* _Records for this task_:
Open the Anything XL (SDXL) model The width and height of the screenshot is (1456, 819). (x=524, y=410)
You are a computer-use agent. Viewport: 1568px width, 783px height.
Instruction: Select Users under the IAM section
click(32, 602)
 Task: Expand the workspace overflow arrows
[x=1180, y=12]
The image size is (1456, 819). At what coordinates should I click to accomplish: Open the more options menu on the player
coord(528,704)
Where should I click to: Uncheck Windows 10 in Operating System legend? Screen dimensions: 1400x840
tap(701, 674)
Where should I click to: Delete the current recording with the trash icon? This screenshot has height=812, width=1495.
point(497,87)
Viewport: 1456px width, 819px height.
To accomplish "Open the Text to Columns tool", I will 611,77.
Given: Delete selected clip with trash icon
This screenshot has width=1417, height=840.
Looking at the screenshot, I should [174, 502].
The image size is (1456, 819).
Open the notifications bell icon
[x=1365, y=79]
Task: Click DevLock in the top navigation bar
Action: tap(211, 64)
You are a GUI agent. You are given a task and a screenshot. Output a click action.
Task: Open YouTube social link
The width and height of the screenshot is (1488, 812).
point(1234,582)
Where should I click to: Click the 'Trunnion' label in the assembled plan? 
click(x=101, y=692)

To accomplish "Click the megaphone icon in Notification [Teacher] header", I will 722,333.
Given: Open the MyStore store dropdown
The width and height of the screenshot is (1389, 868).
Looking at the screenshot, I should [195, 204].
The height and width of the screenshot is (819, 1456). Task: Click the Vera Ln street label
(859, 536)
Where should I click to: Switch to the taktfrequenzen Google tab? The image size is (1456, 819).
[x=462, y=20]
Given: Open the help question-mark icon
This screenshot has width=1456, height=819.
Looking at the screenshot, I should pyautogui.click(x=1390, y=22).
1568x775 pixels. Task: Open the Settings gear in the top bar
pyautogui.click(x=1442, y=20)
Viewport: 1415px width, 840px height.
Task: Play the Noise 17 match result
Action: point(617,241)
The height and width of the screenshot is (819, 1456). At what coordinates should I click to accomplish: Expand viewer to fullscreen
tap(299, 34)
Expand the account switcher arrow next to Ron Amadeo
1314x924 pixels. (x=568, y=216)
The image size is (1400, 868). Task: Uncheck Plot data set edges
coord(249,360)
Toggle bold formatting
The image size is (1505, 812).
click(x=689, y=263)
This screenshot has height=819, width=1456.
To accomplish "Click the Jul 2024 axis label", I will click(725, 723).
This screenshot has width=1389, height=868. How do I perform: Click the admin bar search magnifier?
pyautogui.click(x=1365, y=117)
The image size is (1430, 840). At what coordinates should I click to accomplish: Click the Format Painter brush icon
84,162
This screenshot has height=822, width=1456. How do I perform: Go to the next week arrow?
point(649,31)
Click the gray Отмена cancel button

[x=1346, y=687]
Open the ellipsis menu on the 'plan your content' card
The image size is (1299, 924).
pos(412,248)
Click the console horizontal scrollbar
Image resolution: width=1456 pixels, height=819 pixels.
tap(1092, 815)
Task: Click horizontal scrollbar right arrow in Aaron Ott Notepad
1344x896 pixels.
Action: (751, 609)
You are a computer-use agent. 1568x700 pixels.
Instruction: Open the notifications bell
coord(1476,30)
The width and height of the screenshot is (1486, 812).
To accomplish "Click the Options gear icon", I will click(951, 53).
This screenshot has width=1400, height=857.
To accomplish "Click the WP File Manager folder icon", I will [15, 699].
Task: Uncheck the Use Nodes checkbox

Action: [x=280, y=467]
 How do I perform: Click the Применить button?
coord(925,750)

* _Work to be completed_:
Search term "computer": return each line of the data that contains it.

* _Task output_:
You are a computer-use agent. Viewport: 1568px width, 783px height.
You are a computer-use agent. 1568x700 pixels.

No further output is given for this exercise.